[corountine2/context] forced_unwind exception on Windows with TDM-GCC
Hello all, I am porting my program from Linux to Windows with boost coroutine2. I found 32bit program throwing boost::context::detail::forced_unwind every time when coroutine destructed. But 64bit program works like charm. terminate called after throwing an instance of 'boost::context::detail::forced_unwind' The program works well on Linux(Ubuntu). Then I tried the official example: typedef boost::coroutines2::coroutine<int> coro_t; coro_t::pull_type source( [&](coro_t::push_type& sink){ int first=1,second=1; sink(first); sink(second); for(int i=0;i<8;++i){ int third=first+second; first=second; second=third; sink(third); } }); for(auto i:source) std::cout << i << " "; Same thing happened. Platform: windows 7 64 bit Boost: 1.67/1.69 Compiler: TDM-GCC 5.1 64bit. Best,
On 14/12/2018 16:16, Hao Jiang wrote:
I am porting my program from Linux to Windows with boost coroutine2. I found 32bit program throwing boost::context::detail::forced_unwind every time when coroutine destructed. But 64bit program works like charm.

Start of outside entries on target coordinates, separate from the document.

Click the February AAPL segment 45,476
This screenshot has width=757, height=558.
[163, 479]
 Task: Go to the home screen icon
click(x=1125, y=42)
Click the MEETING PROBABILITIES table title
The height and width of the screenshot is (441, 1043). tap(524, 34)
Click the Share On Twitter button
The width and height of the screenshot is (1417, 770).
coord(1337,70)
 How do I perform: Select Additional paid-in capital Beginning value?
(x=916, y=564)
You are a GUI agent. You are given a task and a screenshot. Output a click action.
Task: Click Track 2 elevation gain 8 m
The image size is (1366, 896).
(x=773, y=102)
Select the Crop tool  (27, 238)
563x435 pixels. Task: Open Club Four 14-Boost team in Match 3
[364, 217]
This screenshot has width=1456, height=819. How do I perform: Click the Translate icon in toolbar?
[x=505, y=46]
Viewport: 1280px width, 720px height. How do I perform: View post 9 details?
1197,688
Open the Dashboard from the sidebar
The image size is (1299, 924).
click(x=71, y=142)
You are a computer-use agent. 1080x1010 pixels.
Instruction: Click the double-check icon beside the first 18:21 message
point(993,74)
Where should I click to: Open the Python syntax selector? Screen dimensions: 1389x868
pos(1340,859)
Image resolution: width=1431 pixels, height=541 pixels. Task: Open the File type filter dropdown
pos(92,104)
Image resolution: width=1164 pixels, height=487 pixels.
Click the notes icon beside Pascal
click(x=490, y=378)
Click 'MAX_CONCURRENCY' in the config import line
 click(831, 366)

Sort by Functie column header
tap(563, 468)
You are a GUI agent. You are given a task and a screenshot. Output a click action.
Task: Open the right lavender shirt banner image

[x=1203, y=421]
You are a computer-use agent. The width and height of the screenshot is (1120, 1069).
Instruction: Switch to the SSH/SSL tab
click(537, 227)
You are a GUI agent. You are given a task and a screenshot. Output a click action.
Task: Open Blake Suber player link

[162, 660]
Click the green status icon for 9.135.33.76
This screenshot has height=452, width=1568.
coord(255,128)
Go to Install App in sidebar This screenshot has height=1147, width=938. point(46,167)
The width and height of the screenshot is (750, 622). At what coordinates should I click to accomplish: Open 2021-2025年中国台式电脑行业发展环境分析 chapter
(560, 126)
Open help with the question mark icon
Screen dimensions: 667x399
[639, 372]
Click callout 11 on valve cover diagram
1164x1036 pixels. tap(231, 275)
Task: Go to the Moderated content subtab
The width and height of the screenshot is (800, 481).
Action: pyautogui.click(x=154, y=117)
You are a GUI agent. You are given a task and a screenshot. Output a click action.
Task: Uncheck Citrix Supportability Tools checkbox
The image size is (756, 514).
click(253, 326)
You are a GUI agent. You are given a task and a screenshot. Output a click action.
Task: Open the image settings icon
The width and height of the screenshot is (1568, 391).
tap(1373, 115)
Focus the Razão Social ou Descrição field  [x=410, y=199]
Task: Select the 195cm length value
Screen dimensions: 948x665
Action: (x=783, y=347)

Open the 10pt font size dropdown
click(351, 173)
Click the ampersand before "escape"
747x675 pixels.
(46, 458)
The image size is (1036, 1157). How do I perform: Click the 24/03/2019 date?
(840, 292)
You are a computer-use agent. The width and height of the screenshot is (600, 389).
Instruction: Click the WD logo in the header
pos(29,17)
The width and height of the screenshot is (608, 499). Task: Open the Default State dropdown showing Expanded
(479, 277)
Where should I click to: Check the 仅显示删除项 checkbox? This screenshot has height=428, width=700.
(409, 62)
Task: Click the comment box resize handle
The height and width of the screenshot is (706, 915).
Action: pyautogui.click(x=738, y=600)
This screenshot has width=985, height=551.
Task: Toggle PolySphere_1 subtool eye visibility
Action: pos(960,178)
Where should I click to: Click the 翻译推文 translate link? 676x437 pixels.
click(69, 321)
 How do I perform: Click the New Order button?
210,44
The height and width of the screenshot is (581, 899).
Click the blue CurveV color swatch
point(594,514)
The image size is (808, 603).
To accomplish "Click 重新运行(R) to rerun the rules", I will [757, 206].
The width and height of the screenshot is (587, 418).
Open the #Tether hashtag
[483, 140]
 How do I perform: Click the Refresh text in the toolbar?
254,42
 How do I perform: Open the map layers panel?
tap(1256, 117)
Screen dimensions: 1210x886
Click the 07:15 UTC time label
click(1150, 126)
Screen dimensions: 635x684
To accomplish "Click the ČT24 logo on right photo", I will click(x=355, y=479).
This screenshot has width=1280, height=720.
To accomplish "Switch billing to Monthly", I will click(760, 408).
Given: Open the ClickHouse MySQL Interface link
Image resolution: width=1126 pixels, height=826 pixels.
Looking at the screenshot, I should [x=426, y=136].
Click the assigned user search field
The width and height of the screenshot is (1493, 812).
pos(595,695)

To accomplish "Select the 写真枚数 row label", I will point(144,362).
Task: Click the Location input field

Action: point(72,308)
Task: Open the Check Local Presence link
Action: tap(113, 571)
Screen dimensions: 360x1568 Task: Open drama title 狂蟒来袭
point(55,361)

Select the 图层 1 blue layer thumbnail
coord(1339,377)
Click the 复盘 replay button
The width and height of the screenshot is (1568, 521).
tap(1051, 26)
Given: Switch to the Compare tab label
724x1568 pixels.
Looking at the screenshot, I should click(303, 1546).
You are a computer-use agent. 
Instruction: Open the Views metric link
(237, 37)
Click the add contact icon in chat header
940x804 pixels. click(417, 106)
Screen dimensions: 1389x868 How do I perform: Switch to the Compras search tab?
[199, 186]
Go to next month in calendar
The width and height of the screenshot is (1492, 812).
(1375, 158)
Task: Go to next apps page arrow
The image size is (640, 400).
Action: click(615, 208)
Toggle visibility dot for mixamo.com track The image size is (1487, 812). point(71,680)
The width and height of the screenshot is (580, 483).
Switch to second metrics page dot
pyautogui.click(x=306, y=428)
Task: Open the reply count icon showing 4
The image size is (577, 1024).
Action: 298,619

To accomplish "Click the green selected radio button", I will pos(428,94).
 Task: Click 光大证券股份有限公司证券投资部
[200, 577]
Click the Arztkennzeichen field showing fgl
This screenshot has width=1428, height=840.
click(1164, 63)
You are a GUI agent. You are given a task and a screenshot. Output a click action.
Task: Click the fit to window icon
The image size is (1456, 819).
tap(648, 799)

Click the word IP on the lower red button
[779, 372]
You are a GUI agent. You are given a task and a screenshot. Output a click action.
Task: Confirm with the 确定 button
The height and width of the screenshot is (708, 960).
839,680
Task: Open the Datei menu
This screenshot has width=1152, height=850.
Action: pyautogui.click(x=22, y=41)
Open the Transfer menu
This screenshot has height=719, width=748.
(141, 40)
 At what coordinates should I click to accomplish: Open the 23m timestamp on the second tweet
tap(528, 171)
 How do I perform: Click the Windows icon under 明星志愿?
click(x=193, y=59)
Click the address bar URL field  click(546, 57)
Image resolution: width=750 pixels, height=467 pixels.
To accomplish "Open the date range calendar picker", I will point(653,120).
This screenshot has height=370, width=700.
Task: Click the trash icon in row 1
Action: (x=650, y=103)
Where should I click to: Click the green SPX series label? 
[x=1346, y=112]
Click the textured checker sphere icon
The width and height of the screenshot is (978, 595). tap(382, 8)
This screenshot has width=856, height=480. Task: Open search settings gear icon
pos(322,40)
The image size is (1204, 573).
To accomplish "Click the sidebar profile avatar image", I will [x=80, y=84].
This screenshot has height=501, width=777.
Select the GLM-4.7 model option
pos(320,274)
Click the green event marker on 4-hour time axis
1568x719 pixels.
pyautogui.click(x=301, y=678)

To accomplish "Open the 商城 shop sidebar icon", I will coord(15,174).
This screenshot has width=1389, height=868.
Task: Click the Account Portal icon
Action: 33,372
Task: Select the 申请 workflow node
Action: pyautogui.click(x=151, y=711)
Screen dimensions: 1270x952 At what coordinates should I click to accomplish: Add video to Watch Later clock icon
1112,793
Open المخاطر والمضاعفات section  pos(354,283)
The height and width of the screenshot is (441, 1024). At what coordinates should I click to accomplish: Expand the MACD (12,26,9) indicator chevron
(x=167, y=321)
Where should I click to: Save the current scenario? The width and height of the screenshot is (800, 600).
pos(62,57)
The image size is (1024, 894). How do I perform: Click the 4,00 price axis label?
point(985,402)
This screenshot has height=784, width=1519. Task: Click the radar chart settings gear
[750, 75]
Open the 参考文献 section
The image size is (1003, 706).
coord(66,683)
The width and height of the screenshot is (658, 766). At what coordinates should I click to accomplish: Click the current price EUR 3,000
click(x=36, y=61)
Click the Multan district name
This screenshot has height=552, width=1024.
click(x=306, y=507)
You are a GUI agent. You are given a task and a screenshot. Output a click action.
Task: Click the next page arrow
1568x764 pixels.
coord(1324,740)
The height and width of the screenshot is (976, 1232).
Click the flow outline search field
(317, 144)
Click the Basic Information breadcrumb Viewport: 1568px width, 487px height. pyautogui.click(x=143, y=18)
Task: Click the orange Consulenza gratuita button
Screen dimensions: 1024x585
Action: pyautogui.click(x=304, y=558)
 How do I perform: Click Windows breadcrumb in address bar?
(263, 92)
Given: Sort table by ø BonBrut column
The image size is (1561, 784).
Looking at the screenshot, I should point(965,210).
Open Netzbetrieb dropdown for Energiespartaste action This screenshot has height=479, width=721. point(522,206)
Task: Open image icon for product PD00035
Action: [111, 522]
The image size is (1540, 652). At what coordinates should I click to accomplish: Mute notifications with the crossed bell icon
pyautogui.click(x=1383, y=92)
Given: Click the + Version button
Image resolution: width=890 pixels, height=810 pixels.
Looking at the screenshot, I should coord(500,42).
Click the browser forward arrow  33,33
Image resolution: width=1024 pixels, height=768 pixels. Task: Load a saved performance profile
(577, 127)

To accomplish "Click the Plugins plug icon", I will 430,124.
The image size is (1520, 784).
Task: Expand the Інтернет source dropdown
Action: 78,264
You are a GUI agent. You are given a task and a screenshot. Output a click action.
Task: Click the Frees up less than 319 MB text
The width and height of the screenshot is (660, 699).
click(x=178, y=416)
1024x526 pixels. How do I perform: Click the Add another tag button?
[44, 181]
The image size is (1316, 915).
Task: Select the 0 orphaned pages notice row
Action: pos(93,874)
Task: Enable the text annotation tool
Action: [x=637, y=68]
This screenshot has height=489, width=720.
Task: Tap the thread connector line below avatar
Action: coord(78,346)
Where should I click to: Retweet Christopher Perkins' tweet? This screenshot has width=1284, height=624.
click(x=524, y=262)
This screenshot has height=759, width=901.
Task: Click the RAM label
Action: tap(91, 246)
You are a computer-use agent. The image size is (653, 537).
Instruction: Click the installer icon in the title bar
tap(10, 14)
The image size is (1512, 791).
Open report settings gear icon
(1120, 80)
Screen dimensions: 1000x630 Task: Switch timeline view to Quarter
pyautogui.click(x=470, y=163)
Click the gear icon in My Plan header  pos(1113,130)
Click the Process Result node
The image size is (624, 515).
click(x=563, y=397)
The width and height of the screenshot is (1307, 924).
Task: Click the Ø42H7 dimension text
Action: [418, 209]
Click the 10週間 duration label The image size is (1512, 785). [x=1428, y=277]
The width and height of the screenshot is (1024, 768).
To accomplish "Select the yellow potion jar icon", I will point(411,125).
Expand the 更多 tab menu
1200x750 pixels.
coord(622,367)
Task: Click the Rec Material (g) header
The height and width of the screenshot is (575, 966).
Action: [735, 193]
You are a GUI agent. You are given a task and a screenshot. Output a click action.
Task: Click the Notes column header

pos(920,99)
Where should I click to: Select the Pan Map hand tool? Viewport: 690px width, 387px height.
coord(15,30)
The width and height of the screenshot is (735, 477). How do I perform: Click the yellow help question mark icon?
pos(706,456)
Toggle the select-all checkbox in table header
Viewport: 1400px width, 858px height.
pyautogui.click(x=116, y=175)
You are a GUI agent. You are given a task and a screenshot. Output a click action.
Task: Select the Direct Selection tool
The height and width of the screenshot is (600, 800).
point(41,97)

terminate called after throwing an instance of 'boost::context::detail::forced_unwind'
Are you trying to compile with exceptions disabled or something? forced_unwind is part of the internal plumbing of Boost.Context and can be thrown from any yield point when the coroutine is destroyed while suspended. It's required that this exception is not swallowed and the whole call stack between the yield point and the "outside" of the coroutine is not noexcept. Having said that, I would think that normally that particular example should run to completion and not leave the coroutine suspended, so I wouldn't expect that exception there. Have you checked whether perhaps some other error is occurring first and then being "covered up" by the unwind?
Hi Gavin, Thanks for offering the answer. First question, I have enabled the exception. -fno-exceptions will cause compiling error. Second, I don’t think any error had happened other than coroutine/context destruction. I even tried a very simple code: #include <iostream> #include "boost/coroutine2/all.hpp" using namespace boost::coroutines2; using namespace std; int main() { auto source = coroutine<int>::pull_type([](coroutine<int>::push_type& sink) { int a = 1; sink.operator()(10); }); cout << source.operator bool() << endl; source(); cout << source.operator bool() << endl; return 0; } forced_unwind was thrown as well. BTW, I have the following observation: 1. On Ubuntu 18.4 and windows 64-bit program (where program worked) and windows 32 bit(program cracked), I found force_unwind was all constructed and thrown during coroutine destruction(boost 1.67: fiber_fcontext.hpp:58). I believe boost handles the exception itself on Ubuntu and Windows 64-bit but leaves it unhandled on Windows 32, since my program never handles that exception and never defines noexcept. 2. When corountine2 destroyed, its state is complete | unwind (boost 1.67: push_control_block_cc.ipp:40). Br, Hao. Sent from Mailhttps://go.microsoft.com/fwlink/?LinkId=550986 for Windows 10 From: Gavin Lambert via Boost-usersmailto:boost-users@lists.boost.org Sent: 2018年12月14日 14:44 To: boost-users@lists.boost.orgmailto:boost-users@lists.boost.org Cc: Gavin Lambertmailto:boost@mirality.co.nz Subject: Re: [Boost-users] [corountine2/context] forced_unwind exception on Windows with TDM-GCC On 14/12/2018 16:16, Hao Jiang wrote:
I am porting my program from Linux to Windows with boost coroutine2. I found 32bit program throwing boost::context::detail::forced_unwind every time when coroutine destructed. But 64bit program works like charm.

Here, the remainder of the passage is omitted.